When staff at the Montana Museum of Art and Culture decided to present an exhibition of seldom-seen items from its vast, state-owned collection of art and artifacts, their underlying inspiration traced back to German “wunderkämmern,” encyclopedic 16th-century assemblages also known as “cabinets of curiosities” that served as the first examples of museum collections.
But little did they know what odd discoveries were afoot.
That proved true in the diverse collection of materials on display in the exhibition. Few of the items seem linked by anything other than their common location and their uncommon quality.
But perhaps the most unusual element of the exhibition came about through a chance encounter between MMAC executive director Barbara Koostra and Sharlot Battin, a Whitefish-born shoemaker for the stars of the stage.
Next Wednesday, Battin will visit Missoula to present a lecture titled “Steppin’ Out: The Shoemaker’s Art.” The talk will trace the history of shoes as fashion barometer – and also trace the footsteps that led Battin along her unusual career path.
“I had no aspirations to become a shoemaker, it just happened that way,” allowed Battin in a telephone conversation from her studio in New York earlier this week, where she was working on footwear for the ongoing Broadway run of “Spiderman: Turn Off the Dark.”
Most of us have heard of the “Spiderman” musical – whether because the music was written by U2, or because the lavish production has been plagued with difficulties that included multiple injuries to cast members.
Battin is well aware that her own contributions to the show have gone largely unnoticed – which, in this case, might be for the best.
Same goes for her work on the Broadway musical version of “The Lion King,” or the Metropolitan Opera’s production of “Peter Grimes,” or any other countless productions on which Battin has worked over the course of her career.
“Who thinks about the shoes? – nobody,” she mused. “But when you’ve got someone dressed as Spiderman or the Lion King, the shoes obviously have to fit the concept. So basically I get to do the weird stuff or period stuff that you can’t go to the store and buy.”

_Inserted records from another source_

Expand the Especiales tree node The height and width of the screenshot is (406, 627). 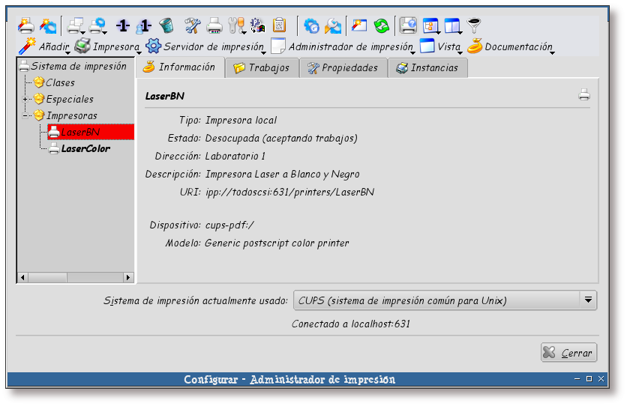26,99
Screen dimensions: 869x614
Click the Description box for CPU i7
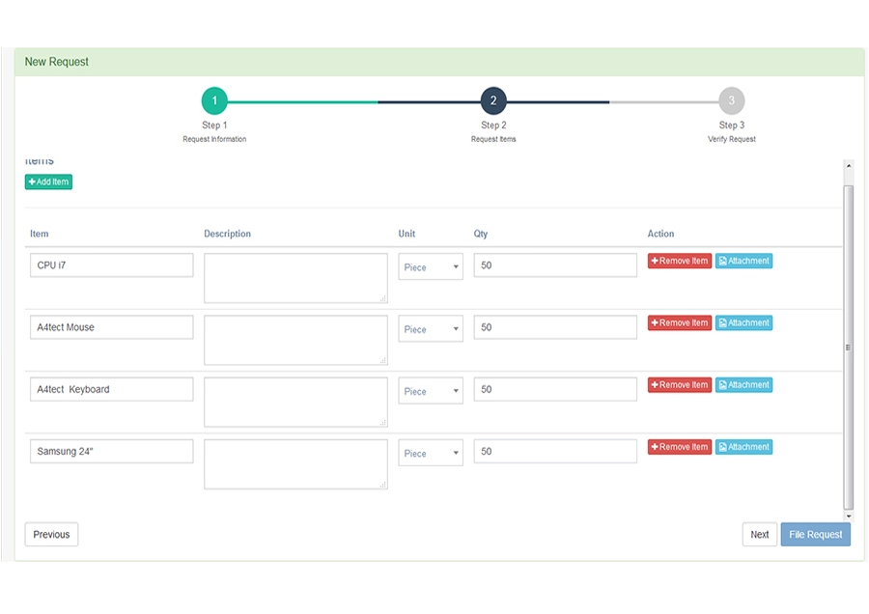295,278
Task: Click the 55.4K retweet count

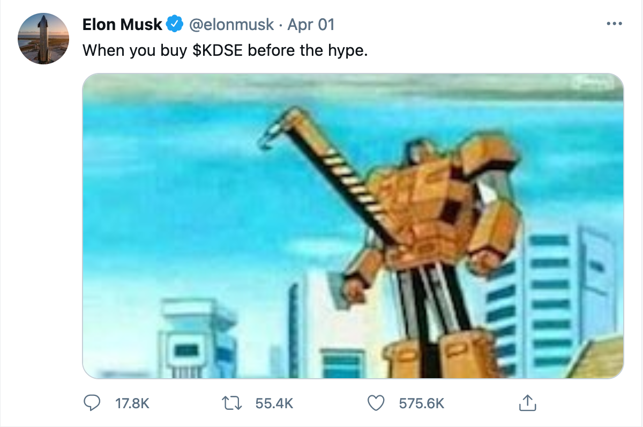Action: coord(274,403)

Battin says she fell into her career as a shoemaker back when she was working in a costume company in New York years ago. Over time, the very nature of her specialty meant that she gained not only practical knowledge but also a good bit of historical perspective on the evolution of shoes.
“When you talk about shoes of the Renaissance, you have to look at them within the context of music and art and architecture and all the other stuff, because the shoes reflected those styles,” she said. “So that’s the kind of stuff I’ll be talking about next week, along with some foot and shoe anatomy, the history of shoemaking, the tools of the trade – that kind of thing.”

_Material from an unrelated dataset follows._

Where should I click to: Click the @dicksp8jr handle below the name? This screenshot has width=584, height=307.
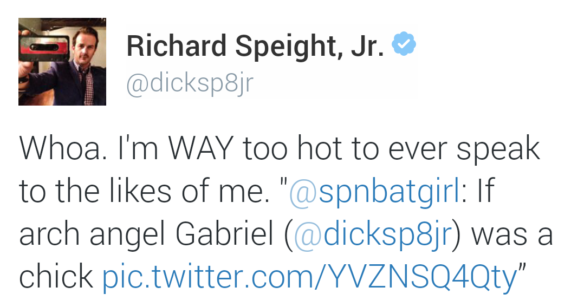(x=190, y=83)
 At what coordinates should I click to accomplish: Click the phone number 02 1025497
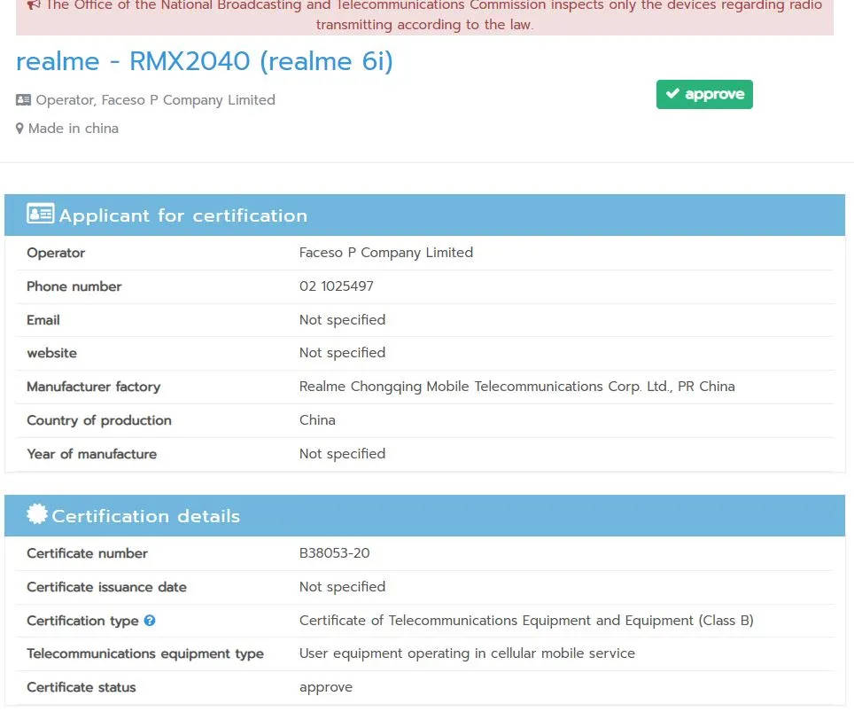click(336, 286)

In recent years, Battin has spent much of her time in western Montana. An avid opera fan, she regularly attends the Met’s Live in HD broadcasts in Missoula. That’s where she met Koostra, who later invited her to come give a talk in conjunction with the current exhibit at the MMAC – which, among other things, features some historical shoes from the MMAC’s collection.
Battin knows that she probably won’t inspire anyone to a new career. It’s hard work, and these days it is harder to find to boot.
“Nobody wants to get their hands dirty anymore and nobody cares about the production that much anymore,” she said. “The Met keeps updating all their operas and it just makes me mad – and not because they’re not ordering shoes. It just doesn’t look that great anymore. Now, it’s just ‘How much do I get paid and when’s my vacation?’ People don’t have that sense of passion and commitment to the whole production.”
But, she said, she is happy to share what she knows from her curious career.
“I’m going to have to watch myself on timing with the talk, because it’s really just a huge topic,” she said. “I love doing all the research – it’s a big part of what I do in my work anyway – and so it’ll be nice to share that with people.”